Jean Marie Corre a la réputation d’être têtu mais, comme les journalistes ajoutent à chaque fois, « comme un Breton », il s’agit probablement plus d’une expression vide de sens plutôt que d’un véritable trait de caractère du bonhomme. Coureur de petite taille, râblé, 1 mètre 62 pour 62 kilos, Jean Marie Corre est un homme courageux mais nerveux qui agit parfois trop vite, sans écouter les conseils de son entourage. Il commet ainsi des erreurs tactiques qui lui font perdre des courses. C’est peut être pour ces raisons qu’à la suite de sa pitoyable défaite contre Stephane, il se trouva victime de la défaveur et de la déconsidération du public. Il est alors présenté comme Raymond Poulidor le fut à son époque, un éternel deuxième, qui quoi qu’il accomplisse, demeure un éternel vaincu, voué aux secondes places. Alors que Poulidor a su toucher le cœur du public en montrant du courage et de la grandeur dans ses défaites face à Anquetil puis à Merckx, au contraire Jean Marie Corre est mal aimé à cause de ses échecs. Il est injustement considéré comme un looser sans envergure. C’est peut être pour cette raison, qu’il va désormais orienter différemment sa carrière. Certes il est moins présent dans les compétitions classiques mais il profite de la notoriété acquise au fil des années pour se consacrer prioritairement à des records de longue distance, et contrairement à ce que l’on peut lire un peu partout à son sujet, Jean Marie Corre n’a pas arrêté sa carrière en 1895 mais en 1897.
Peu de temps, après un fort beau Bordeaux – Paris terminé à la deuxième place, Jean Marie Corre décide de se lancer dans un Tour de France afin d’établir un record dont on peut se demander quel intérêt sportif il peut avoir.
En accomplissant des étapes quotidiennes d’environ 200 kilomètres, il boucla son périple en 25 jours ce qui n’a finalement rien d’exceptionnel d’autant qu’il a bénéficié d’entraineurs sur une bonne partie du parcours. Si l’on en croît la presse de l’époque, il a reçu en de nombreux lieux un brillant accueil. L’idée d’un tour de France à bicyclette éveillait déjà un écho positif et fascinant dans le cœur des foules. Il ne fut pas le seul à réaliser un tour de France à bicyclette mais n’est ce pas en se remémorant ces diverses tentatives individuelles que Géo Lefebvre souffla l’idée de la Grande Boucle à Henri Desgranges.

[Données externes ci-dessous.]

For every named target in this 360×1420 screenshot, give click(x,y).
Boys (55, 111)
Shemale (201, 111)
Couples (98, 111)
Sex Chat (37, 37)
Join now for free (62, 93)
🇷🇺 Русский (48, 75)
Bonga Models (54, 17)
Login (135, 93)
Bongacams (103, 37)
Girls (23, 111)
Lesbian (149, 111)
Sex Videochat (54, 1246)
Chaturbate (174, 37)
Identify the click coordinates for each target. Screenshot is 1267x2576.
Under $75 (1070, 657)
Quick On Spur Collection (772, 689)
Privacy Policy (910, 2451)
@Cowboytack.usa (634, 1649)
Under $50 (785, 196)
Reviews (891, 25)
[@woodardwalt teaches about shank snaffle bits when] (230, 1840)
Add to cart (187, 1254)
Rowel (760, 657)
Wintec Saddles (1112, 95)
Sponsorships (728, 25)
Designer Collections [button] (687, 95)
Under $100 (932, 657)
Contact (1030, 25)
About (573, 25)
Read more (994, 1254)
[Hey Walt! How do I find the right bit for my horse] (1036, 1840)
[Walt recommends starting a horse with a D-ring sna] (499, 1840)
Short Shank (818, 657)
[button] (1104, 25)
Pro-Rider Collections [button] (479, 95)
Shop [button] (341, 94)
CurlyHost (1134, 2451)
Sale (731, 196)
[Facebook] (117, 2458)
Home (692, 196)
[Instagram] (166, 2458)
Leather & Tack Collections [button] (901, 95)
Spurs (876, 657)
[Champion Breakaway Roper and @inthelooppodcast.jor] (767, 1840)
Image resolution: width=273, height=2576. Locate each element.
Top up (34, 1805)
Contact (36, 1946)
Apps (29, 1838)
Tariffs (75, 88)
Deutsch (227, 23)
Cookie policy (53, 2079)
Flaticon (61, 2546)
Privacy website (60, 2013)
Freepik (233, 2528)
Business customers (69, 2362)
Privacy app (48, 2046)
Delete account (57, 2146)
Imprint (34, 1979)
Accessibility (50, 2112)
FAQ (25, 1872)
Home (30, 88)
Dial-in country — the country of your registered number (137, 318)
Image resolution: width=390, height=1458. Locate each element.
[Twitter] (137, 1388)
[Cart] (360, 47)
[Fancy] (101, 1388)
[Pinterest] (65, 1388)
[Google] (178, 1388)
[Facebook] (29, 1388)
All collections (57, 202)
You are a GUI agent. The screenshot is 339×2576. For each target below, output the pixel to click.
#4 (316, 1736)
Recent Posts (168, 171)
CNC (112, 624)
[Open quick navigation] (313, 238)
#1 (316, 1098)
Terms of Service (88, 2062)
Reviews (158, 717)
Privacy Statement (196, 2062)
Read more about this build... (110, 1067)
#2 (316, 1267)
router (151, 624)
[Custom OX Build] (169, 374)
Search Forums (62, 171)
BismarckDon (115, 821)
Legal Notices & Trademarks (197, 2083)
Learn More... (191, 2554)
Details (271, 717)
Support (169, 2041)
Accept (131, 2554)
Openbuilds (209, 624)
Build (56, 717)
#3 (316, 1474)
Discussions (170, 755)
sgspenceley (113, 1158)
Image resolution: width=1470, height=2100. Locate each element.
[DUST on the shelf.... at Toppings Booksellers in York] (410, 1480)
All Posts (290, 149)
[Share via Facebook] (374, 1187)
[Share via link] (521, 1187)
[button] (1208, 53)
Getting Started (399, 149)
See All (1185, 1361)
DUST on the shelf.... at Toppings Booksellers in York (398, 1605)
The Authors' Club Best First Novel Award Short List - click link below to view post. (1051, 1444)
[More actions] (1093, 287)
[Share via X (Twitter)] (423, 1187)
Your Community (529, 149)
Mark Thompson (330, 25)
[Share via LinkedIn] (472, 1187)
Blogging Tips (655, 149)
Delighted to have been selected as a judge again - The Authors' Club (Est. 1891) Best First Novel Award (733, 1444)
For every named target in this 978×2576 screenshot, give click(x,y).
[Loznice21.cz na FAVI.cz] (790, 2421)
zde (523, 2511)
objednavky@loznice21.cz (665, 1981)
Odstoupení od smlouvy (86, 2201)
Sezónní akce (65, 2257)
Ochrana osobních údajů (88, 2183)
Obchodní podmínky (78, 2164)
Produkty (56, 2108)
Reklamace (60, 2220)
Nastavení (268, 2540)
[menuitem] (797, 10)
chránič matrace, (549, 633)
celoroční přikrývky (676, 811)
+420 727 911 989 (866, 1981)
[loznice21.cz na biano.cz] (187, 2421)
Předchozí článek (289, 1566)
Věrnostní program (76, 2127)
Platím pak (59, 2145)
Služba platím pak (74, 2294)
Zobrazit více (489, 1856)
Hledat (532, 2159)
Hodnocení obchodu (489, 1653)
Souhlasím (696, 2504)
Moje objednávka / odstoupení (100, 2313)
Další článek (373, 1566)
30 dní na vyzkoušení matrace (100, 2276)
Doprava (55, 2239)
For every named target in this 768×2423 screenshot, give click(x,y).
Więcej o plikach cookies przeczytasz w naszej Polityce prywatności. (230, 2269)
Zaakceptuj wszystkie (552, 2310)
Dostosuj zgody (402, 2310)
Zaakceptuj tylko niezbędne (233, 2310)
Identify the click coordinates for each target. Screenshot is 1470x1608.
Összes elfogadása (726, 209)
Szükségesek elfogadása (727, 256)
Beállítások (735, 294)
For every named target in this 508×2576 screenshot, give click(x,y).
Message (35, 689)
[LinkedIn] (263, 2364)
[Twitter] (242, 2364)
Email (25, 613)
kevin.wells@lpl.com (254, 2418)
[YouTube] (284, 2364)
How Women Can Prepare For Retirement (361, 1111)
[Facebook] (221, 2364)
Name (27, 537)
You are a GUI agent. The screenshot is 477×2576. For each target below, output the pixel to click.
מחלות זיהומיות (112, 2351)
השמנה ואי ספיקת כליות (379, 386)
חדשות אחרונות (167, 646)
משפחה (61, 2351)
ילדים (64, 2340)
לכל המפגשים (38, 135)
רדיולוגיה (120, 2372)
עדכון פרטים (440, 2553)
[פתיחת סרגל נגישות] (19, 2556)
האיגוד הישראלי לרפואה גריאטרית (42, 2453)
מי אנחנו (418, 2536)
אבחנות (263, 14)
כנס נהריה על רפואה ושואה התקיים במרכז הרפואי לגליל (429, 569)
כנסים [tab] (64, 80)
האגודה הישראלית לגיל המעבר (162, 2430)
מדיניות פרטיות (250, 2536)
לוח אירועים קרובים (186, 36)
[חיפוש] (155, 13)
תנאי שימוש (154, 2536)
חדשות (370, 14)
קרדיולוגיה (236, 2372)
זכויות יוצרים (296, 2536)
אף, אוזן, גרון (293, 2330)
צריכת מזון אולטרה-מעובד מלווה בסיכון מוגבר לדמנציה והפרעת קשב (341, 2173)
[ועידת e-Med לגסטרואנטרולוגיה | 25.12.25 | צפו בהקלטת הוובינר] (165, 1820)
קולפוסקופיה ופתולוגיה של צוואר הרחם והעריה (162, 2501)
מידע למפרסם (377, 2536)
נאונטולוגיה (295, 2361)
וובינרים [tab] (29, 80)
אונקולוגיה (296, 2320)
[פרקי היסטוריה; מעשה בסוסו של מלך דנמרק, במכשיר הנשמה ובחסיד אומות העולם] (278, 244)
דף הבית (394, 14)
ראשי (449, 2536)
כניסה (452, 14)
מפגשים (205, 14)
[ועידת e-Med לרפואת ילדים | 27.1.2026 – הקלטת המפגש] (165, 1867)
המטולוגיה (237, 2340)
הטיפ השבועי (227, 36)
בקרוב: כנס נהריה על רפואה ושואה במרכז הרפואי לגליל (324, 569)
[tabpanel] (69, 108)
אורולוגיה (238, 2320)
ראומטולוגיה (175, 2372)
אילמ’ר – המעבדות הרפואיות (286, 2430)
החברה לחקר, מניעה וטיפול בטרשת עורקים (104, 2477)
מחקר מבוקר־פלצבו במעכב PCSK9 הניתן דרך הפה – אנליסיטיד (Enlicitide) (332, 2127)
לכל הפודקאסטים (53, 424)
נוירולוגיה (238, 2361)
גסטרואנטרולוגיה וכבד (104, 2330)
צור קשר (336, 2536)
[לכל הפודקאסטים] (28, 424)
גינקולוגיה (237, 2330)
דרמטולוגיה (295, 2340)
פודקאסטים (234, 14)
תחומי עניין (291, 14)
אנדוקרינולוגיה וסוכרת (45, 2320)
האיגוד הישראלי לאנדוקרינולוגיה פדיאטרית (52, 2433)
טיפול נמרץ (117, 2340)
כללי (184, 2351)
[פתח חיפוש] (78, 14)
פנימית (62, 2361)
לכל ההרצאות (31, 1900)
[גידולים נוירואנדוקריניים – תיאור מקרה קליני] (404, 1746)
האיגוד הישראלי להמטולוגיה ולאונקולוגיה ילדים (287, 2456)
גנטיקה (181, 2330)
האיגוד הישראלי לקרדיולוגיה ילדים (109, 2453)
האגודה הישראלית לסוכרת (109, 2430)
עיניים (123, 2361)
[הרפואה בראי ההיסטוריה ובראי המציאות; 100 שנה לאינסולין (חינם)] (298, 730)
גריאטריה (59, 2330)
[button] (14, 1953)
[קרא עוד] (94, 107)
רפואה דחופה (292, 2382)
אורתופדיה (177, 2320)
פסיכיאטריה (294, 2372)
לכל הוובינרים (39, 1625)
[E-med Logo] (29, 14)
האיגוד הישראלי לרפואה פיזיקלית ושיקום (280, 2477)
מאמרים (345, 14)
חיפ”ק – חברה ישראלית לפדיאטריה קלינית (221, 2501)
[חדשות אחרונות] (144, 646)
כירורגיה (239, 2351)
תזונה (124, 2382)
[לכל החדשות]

Nous l’avons vu notre homme a le sens des affaires et à la vue de la publicité ci-dessus on peut se demander si, plutôt qu’un record, il ne s’agissait pas d’une vaste opération publicitaire, pour lequel le Breton mis ses talents d’avaleurs de kilomètres. En 1896, Jean Marie Corre prend part à la course Moscou – Saint Petersburg. Des pluies diluviennes s’abattent sur les concurrents qui très rapidement, se retrouvent avec de l’eau jusqu’au pédalier. Notre Breton joue de malchance et il brise sa roue avant dans un caniveau. Ne voulant pas avoir effectué ce long voyage pour rien, il décide de s’attaquer au record Saint Petersburg – Paris de son vieil ennemi Terront, qu’il réussit à battre assez nettement.
L’année suivante durant le mois de septembre, il s’attaque au record des 24 heures sans entraîneur, sur le vélodrome de Rouen. Il réussit une performance remarquable en accomplissant 671 kilomètres et 963 mètres soit une moyenne horaire qui avoisine les 28 kilomètres heure. Ce sera son dernier exploit. Depuis quelques temps déjà, Jean Marie Corre regarde avec attention le développement de la motocyclette et de l’automobile. Il ne sait probablement pas encore comment s’y prendre mais il a l’intime conviction qu’il y a beaucoup à faire et que son avenir passera par ces nouvelles machines.
En octobre 1897, peu de temps après avoir établi le record des 24 heures sans entraîneur, Jean Marie Corre a fait part à un journaliste de son désir de ne plus faire de course sur piste, il se dit blasé, sans motivation. Il n’a plus la flamme intérieure qui l’avait poussé jusqu’à présent à avaler des kilomètres en faisant abstraction de la souffrance musculaire et de l’irrépressible envie de dormir qui assaille un moment ou un autre le coureur au long cours. Notre Breton n’est pas homme à rester sans rien faire. Il a déjà préparé sa reconversion et il signe très vite un contrat avec une célèbre « maison de motocycles » selon l’expression de l’époque en tant que pilote. Il a l’intention d’établir le record Saint Petersburg - Paris en tricycle à pétrole. Dès novembre 1897, on le retrouve participant à la tentative de record à motocyclette sur le trajet Paris – Berlin.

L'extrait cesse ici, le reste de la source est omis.